Da questo punto di vista l'appoggio probabilmente non di facciata offerto da mister Obama al nostro premier, i commenti tutti positivi della stampa USA, l'apprezzamento di Wall Street, ma anche aspetti più particolari come la copertina del Time ed il fatto che praticamente tutti gli incontri si siano protratti oltre i tempi previsti, indicano con chiarezza come il "fattore s" ossia il sentiment nei confronti del nostro Paese stia evolvendo nella giusta direzione.

Ma ciò che davvero colpisce non è tanto il cambiamento in sé (in realtà piuttosto comprensibile), ma la velocità con cui questo cambiamento sta avvenendo.
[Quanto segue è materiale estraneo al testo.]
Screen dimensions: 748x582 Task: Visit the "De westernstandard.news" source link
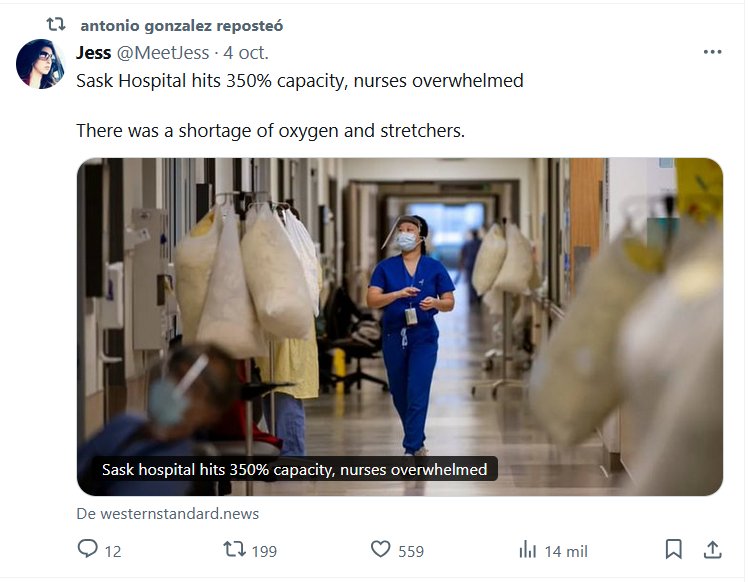(x=167, y=513)
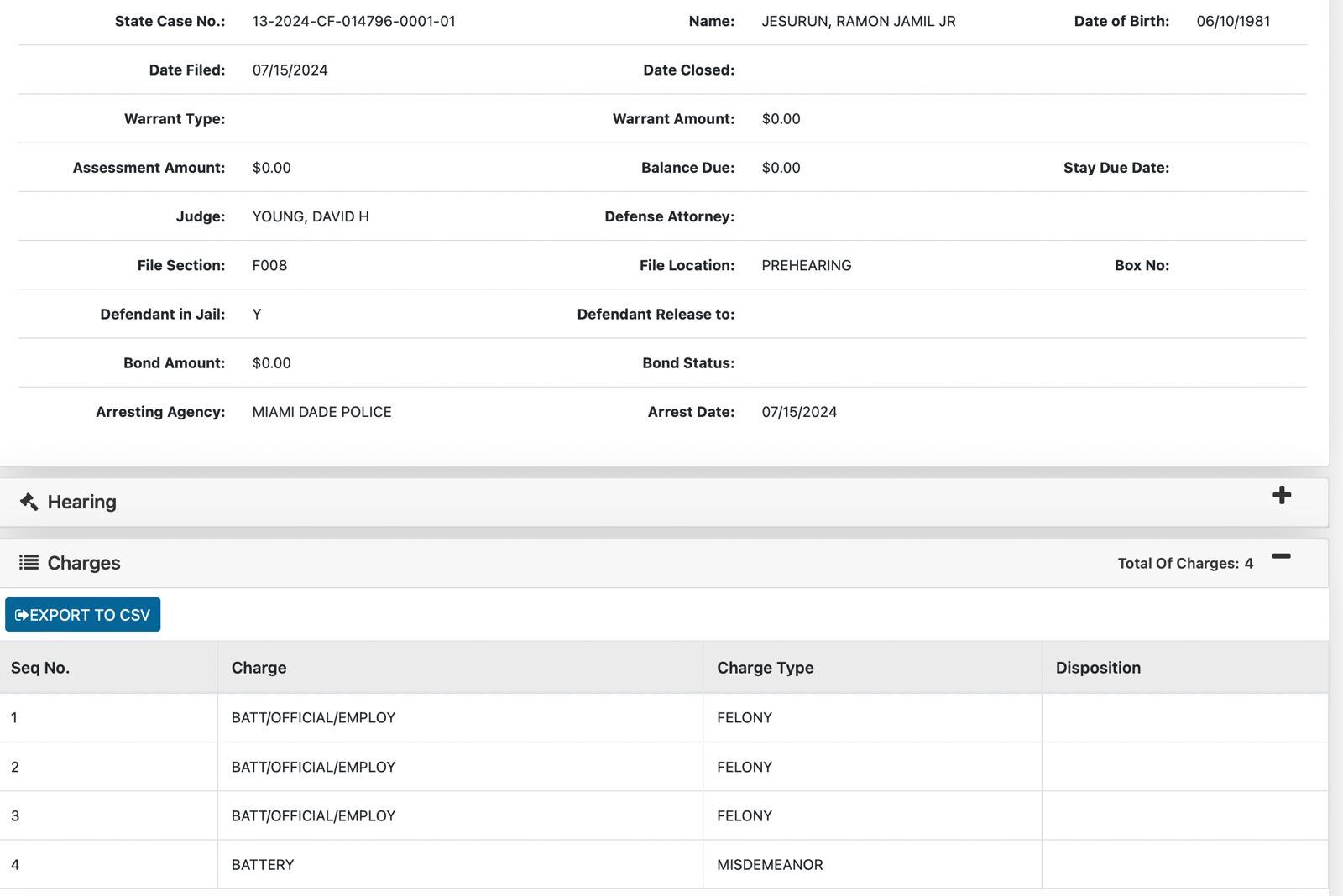
Task: Collapse the Charges section with minus icon
Action: (1281, 556)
Infatti un mutamento così rapido nella percezione di una realtà complessa (come può essere appunto l'Italia) ci conferma, se ce ne fosse ancora bisogno, come nell'attuale contesto economico-finanziario, al di la dell'aspetto quantitativo (i numeri) abbia assunto ormai un peso decisivo anche l'aspetto più qualitativo dei fenomeni: da questo punto di vista il manifestarsi di fattori quali le aspettative positive dei mercati, la fiducia ispirata da un leader, la serietà nel rispetto degli impegni presi o, al contrario, la percezione di incertezza, le indecisioni politiche o l'incapacità di affrontare con decisione scelte di natura economica possono fare la differenza.
In questo contesto risultati numericamente buoni possono essere sviliti da un "fattore s" complessivamente negativo, come, al contrario miglioramenti numerici magari non eclatanti possono esser esaltati da un sentiment positivo.

Attualmente, nel caso italiano, è proprio il progressivo affermarsi di un sentiment complessivamente positivo indotto dalla nuova "era Monti" che ci sta sostenendo in questa delicata fase di transizione dal ciglio del baratro ad una situazione economicamente e finanziariamente più consolidata. Anzi, a ben vedere è proprio questo "il fattore s" che ci sta sorreggendo anche in presenza di una recessione in atto, di una esplosiva crisi greca alle porte, dei continui declassamenti delle sempre più inutili società di Rating, di un debito pubblico decisamente resistente alle cure.

Ed il Presidente Monti fa molto bene a muoversi parallelamente sul doppio binario della percezione dell'Italia e dei numeri dell'azienda Italia. Non bisogna dimenticare, infatti, che il sentiment è per sua natura contagioso: una percezione positiva legata all'accoglienza americana o al ritorno ad un ruolo europeo in compagnia di Germania e Francia è destinata, in assenza di alzate di ingegno da parte dei nostri politici, ad autoalimentarsi generando, in un ciclo virtuoso, una percezione ulteriormente positiva del nostro Paese. E di cicli virtuosi, in questo periodo, ne abbiamo tutti decisamente un gran bisogno!